Dive Brief:
- Medicare will withhold an estimated record-high total of $528 million - an increase of $108 million from $420 million in 2015 - via readmission penalties on hospitals during the next year, with the average penalty increasing by a fifth to 0.73%, Kaiser Health News reported. The change will be the result of adjustments to how readmissions are calculated, KHN added.
- More than half of all U.S. hospitals (2,497) will be punished based on their rehospitalization rates for patients who were discharged from July 2012 through June 2015, according to KHN's analysis.
- The penalty charges are related to readmissions surrounding events of heart attacks, heart failure, pneumonia, chronic lung disease, hip and knee replacements, or coronary artery bypass graft surgery.
Dive Insight:
Readmission rates have decreased across the country after the Hospital Readmissions Reduction Program launched in late 2012 with the purpose of improving follow-ups after discharge.
But the penalties, created by the ACA and set to begin in October, highlight a shared concern among hospitals that have more low-income patients than others as these patients "can have more trouble recuperating, sometimes because they can’t afford their medications or lack social support to follow physician instructions, such as reducing the amount of salt that heart failure patients consume," as noted by KHN.
Hospitals will be charged with other fines in addition to readmission penalties based on quality measures and data reporting. Yet a 2015 study published in the Journal of Evaluation of Clinical Practice revealed what factors are indicative of high risk for unplanned readmissions, such as targeting patients with chronic cardiovascular or pulmonary diseases and discharge on a Friday.
When assessing hospitals' readmission rates, CMS calculated the total number of expected readmissions and patients' health in each hospital. If a hospital's unplanned readmissions exceeded expectations, its reimbursement for each case involving any Medicare patient will receive a reduction during FY 2017 of no more than 3%.

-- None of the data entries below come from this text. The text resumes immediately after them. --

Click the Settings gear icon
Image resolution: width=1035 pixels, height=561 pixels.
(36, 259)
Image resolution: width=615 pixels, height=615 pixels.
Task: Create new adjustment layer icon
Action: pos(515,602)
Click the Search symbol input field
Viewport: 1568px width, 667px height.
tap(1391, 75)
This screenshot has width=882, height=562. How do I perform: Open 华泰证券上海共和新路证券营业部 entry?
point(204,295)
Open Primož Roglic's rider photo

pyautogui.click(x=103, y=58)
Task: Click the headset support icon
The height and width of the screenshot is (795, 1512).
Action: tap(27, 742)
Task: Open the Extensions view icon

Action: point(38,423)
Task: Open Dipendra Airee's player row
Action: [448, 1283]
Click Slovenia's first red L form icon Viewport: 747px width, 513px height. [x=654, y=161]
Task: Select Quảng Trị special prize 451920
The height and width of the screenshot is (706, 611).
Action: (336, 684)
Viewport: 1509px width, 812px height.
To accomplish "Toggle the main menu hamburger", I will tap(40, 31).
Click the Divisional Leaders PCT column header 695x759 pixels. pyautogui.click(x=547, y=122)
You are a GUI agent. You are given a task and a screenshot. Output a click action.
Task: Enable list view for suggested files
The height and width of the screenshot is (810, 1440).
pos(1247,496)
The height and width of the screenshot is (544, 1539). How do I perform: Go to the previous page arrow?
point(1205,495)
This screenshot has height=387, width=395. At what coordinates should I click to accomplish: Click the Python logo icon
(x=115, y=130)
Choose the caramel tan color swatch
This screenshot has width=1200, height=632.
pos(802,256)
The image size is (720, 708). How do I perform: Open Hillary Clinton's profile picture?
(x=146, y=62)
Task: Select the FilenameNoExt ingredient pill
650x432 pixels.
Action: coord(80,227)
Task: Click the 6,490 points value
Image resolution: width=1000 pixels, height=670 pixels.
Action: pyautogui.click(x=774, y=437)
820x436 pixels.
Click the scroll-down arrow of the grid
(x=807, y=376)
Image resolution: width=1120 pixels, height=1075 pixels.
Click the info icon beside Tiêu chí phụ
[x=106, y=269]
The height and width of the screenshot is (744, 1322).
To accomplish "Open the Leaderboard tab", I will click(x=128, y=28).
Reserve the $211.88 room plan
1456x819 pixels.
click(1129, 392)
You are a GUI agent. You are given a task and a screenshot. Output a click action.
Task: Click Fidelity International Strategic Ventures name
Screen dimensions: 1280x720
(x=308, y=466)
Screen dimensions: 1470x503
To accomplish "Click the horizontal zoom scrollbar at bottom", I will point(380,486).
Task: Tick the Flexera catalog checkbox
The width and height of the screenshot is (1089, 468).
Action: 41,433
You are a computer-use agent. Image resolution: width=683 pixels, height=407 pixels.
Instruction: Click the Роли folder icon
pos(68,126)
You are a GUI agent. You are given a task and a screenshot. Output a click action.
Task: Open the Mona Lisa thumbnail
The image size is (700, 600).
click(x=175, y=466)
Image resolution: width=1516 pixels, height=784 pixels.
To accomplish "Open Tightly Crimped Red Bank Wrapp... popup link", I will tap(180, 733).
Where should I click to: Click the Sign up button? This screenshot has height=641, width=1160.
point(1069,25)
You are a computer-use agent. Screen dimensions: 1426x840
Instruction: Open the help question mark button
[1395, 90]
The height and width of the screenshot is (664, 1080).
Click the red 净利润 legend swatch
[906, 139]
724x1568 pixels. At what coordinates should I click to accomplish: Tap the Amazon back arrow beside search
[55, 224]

Hospitals that are exempt from the readmission penalties under the ACA (about 1,400) include critical access hospitals, those in Maryland as well as organizations that serve veterans, children, and psychiatric patients. In effort to improve readmission rates, CMS in May called for proposals to develop Hospital Improvement and Innovation Networks (HIINs) with the goal of reducing patient harm by 20% and 30-day readmissions by 12%.